Harware vs. Software RAID (WAS: Re: [nycbug-talk] Fwd: Adaptec AAC raid support)

Jay Savage daggerquill
Mon Mar 21 16:09:18 EST 2005


On Mon, 21 Mar 2005 14:04:54 -0500, Marco Scoffier <marco at metm.org> wrote:
> On Mon, Mar 21, 2005 at 01:15:46PM -0500, Isaac Levy wrote:
> >With that stated, as the dust is settling with this issue- and myself
> >being a bit outside of the daily-use OpenBSD camp, what is everyone
> >going to use for RAID on OpenBSD?  (I'm particularly interested in sata
> >hardware raid...?!?)
> >
> 
> What I wonder is if hardware is really the way to go.  What's the difference in
> overhead btw say a hardware raid5 and putting the card in jbod mode and running
> raidctl.  [ I have not googled this lately ]
> 
> The huge advantages of software raid are :
> 
>   1) a consistent interface across different hardware (useful that one time in
>   three years that a disk needs to be replaced in some server and you don't
>   remember the ctrl-F1 or whatever combo to get into a particular hardware
>   vendor's raid software.)
> 
>   2) tested code, the software raid code in any of the BSDs is probably a lot
>   better tested that whatever is built into the raidcontroller-du-jour.
> 
> I am not an expert, and certainly welcome others opinions, but I was convinced
> by the above arguement about a year ago and have been setting up software raids
> since.  I would sacrifice performance for stability, especially since my bet is
> that the performance hit is not so bad.

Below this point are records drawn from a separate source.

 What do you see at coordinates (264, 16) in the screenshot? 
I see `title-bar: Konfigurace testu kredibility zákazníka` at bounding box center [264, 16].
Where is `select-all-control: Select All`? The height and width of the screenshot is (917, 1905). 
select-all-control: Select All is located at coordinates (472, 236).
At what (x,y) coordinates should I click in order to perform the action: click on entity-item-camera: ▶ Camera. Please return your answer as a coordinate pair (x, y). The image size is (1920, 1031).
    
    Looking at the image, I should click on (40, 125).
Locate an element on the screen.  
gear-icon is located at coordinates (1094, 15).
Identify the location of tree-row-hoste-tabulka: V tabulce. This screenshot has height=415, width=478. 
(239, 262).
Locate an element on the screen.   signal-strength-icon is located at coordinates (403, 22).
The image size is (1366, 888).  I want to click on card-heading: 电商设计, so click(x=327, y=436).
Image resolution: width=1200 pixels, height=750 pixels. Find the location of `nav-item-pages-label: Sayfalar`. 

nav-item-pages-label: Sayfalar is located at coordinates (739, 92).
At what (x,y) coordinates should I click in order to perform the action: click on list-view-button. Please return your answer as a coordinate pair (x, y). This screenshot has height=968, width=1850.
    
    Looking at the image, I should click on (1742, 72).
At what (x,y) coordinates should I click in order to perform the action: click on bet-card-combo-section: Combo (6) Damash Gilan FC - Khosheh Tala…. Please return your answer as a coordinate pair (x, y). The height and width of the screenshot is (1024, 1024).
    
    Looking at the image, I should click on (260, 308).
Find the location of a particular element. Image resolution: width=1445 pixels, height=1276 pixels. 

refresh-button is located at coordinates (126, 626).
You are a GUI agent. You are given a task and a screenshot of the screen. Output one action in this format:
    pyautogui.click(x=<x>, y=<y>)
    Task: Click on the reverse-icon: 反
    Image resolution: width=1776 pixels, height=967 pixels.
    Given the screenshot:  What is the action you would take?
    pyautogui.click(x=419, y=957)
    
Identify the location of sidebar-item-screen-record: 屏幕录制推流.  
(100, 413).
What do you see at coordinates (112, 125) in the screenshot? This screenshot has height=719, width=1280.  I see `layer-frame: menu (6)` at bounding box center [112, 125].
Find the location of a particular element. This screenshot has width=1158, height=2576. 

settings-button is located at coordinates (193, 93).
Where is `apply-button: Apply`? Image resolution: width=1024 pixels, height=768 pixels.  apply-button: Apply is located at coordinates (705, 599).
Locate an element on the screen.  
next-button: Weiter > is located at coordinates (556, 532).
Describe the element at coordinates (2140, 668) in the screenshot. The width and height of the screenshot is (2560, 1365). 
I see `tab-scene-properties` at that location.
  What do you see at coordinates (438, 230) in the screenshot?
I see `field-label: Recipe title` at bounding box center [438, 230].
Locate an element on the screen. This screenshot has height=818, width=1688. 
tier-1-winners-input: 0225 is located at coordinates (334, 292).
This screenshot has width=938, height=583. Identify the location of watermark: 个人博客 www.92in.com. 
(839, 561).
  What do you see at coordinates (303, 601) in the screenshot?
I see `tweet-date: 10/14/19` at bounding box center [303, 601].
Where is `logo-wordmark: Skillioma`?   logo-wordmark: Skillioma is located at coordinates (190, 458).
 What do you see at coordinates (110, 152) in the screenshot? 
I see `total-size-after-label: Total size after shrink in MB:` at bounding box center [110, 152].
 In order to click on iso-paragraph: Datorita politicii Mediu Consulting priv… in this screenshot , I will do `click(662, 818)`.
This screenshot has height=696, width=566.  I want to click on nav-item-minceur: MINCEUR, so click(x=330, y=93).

It depends on how big you need your RAID to be, among other things,
and what hardware you want to build it with.  On IDE/ATA, you need one
controller per disk or quickly run out of bandwidth.  So your RAID is
effectively limited to the number of PCI slots in your box.  SCSI you
can push a little farther.  One thing harware RAID accomplishes for
many people is to act as an IDE/SCSI bridge, taking advantage of the
SCSI bus between the processor and the RAID controller, and then using
cheaper IDE disks to actually build the RAID.  and although I've never
tried it, I suspect that if you tried to build, say, a multiterabyte
software array with a dozen disks, you'd notice the overhead.